Genetic testing of children implicates important concerns about the minor patient’s present and future autonomy and best interests. Decisions to test must balance multiple considerations, including: likely benefits, the risks of knowing genetic status, features unique to the condition(s) being tested for (such as age of onset), and the availability of effective preventive, therapeutic, or palliative interventions.
Electronic communication can raise special concerns about privacy and confidentiality, particularly when sensitive information is being conveyed. Physicians using electronic communication hold the same ethical responsibilities to patients as they do during other clinical encounters.

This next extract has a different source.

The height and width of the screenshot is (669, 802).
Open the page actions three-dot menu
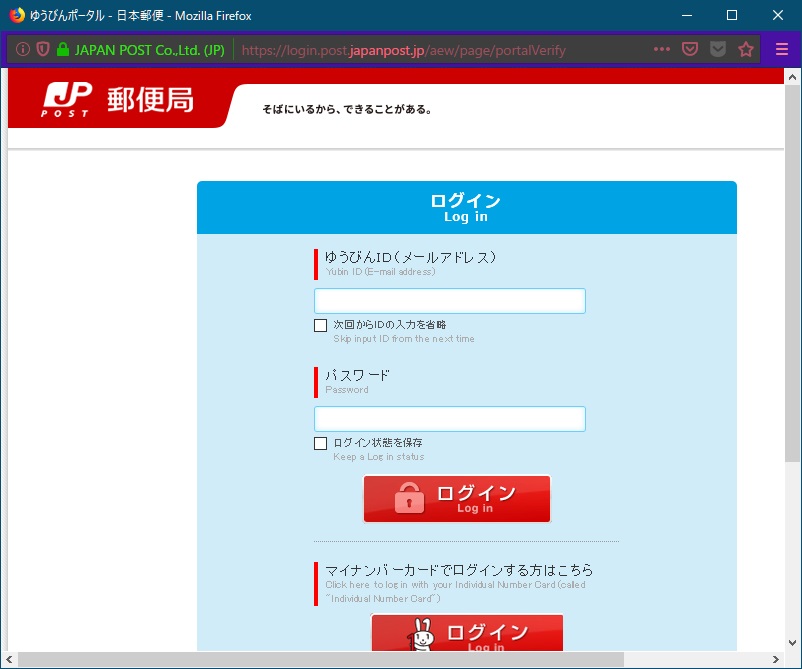click(662, 49)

Social networks, and other forms of communication online create new challenges to the patient-physician relationship. Physicians and trainees have an ethical responsibility to weigh a number of considerations when maintaining a presence online: abiding by standards of patient privacy and confidentiality, maintaining appropriate professional boundaries and recognizing that actions online and content posted may negatively affect their reputations.
Informing a patient’s family that the patient has died, is a duty that is fundamental to the patient-physician relationship; In this process, physicians should give foremost attention to the family’s emotional needs and the integrity of the patient-physician relationship.
When physicians wish to express their personal political views to a patient or a patient’s family, the physician must be sensitive to the imbalance of power in the patient-physician relationship, as well as to the patient’s vulnerability and desire for privacy.
To sustain the trust that is the foundation of the patient-physician relationship and to reassure patients that their welfare is the physician’s primary priority, physicians who participate in fundraising should: refrain from directly soliciting contributions from their own patients, Protect patient privacy and confidentiality and be sensitive to the likelihood that they may be perceived to be acting in their professional role when participating in fundraising activities.
Surgical co-management refers to the practice of allotting specific responsibilities of patient care to designated clinicians. Such arrangements should be made only to ensure the highest quality of care.
Physicians should engage patients whose capacity is impaired in decisions involving their own care to the greatest extent possible, including when the patient has previously designated a surrogate to make decisions on his or her behalf.
Respecting patient privacy is a fundamental expression of respect for patient autonomy and a prerequisite for trust. Patient privacy includes personal space (physical privacy), personal data (informational privacy), personal choices, including cultural and religious affiliations (decisional privacy), and personal relationships with family members and other intimates (associational privacy). Physicians must seek to protect patient privacy in all settings to the greatest extent possible.
When individuals who are not involved in providing care seek to observe patient-physician encounters, physicians should safeguard patient privacy by permitting such observers to be present only when the patient has explicitly agreed to the presence of the observer(s), the presence of the observer will not compromise care, and the observer has agreed to adhere to standards of medical privacy and confidentiality.